U.S. energy consumers and the country as a whole face reduced dependence on geopolitical rivals because LNG and petroleum sales to entities owned or controlled by China, Russia, North Korea, and Iran are prohibited.
Export authorization holders must ensure compliance with OFAC and FERC rules, improving regulatory clarity and accountability for energy exporters and intermediaries.
The law preserves narrow emergency flexibility by authorizing limited waivers for imminent national security emergencies, allowing critical exports when U.S. interests require it.
Many U.S. households and businesses could face higher domestic fuel prices or reduced supply if export curbs depress volumes and alter global market dynamics.
Exporters, resellers, and energy-sector firms risk losing significant market access and revenue from large customers in barred countries (e.g., China), threatening jobs and business income.
Businesses face increased compliance, reporting, and administrative burdens—and heightened legal exposure—because of new waiver procedures, reporting requirements, and very large civil/criminal penalties.
Based on analysis of 4 sections of legislative text.
Prohibits exports/resales of LNG and petroleum products to entities in or controlled by China, Russia, North Korea, or Iran, with limited national-security waivers and large penalties.

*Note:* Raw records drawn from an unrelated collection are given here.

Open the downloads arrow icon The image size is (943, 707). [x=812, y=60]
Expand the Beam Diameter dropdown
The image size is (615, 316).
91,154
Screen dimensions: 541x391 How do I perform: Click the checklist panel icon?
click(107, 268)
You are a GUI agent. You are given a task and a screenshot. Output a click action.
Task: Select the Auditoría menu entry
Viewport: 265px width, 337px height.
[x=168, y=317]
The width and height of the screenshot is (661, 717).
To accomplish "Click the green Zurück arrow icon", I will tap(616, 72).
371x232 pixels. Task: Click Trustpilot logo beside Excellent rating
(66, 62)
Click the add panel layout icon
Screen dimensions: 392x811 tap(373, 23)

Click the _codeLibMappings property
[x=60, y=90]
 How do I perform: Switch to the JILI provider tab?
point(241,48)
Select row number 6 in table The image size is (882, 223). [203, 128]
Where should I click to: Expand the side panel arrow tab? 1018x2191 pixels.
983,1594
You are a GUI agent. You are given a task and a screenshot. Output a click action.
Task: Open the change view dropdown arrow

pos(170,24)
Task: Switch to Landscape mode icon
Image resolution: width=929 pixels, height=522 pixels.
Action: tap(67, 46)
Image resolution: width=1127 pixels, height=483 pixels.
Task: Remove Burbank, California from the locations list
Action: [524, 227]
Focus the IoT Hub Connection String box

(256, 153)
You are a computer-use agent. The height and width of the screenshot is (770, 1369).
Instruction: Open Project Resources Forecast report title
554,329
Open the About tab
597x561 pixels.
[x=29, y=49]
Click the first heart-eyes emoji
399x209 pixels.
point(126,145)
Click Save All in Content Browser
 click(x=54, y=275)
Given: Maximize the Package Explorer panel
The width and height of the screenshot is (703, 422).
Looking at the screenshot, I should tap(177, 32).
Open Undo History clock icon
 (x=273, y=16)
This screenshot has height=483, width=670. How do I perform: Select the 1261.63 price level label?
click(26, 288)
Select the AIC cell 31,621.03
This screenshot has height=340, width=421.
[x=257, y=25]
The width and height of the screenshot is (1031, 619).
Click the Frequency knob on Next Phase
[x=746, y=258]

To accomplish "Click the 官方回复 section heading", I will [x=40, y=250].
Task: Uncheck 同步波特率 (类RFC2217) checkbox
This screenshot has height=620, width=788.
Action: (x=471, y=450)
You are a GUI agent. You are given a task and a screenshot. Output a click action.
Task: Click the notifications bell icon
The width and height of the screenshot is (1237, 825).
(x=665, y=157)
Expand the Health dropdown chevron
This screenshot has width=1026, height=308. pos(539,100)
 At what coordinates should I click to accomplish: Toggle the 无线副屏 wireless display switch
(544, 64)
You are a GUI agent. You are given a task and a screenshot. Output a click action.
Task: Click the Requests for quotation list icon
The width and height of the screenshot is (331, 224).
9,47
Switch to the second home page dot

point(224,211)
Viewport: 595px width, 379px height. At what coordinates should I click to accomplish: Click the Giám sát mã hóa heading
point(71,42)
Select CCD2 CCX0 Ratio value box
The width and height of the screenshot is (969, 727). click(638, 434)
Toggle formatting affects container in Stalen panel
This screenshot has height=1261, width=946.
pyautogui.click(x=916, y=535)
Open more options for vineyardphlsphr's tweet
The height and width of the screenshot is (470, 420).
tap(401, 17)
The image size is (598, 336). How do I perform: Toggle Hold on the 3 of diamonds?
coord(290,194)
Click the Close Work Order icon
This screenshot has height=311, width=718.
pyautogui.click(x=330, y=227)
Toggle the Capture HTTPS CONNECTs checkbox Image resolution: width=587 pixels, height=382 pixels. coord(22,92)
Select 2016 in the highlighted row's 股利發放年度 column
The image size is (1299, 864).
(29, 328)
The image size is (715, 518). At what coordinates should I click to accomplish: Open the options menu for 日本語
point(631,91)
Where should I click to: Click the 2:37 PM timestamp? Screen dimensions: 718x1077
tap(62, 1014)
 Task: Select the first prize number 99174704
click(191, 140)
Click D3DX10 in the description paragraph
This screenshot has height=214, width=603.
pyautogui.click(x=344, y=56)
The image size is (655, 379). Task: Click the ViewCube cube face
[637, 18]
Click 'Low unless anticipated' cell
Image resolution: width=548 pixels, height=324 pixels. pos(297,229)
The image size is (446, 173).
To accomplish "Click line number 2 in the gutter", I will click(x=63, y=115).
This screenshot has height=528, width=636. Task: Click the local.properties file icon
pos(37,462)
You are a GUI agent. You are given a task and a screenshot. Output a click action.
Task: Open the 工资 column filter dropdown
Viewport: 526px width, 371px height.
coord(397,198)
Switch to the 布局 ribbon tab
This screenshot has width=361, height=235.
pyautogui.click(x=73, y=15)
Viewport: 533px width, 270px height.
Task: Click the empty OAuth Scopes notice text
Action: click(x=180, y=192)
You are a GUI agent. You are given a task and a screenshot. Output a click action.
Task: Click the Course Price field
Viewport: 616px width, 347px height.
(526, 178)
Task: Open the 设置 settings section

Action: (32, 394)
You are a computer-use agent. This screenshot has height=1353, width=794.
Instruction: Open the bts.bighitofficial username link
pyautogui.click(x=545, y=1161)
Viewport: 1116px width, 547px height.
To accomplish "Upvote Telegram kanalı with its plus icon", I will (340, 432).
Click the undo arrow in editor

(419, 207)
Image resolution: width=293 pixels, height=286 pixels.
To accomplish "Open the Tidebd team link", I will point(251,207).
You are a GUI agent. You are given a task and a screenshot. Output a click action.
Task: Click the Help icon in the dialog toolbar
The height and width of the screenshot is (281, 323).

Introduced April 3, 2025 by Jeff Merkley · Last progress April 3, 2025
Prohibits exports and resales of liquefied natural gas (LNG) and petroleum products to entities in or controlled by the People’s Republic of China, the Russian Federation, the Democratic People’s Republic of Korea, and the Islamic Republic of Iran, subject to a narrow national-security waiver process. The Secretary of Energy administers the rulemaking and waiver authority (in consultation with Treasury and Commerce), export authorization holders are responsible for compliance, and the bill creates large civil and criminal penalties for violations.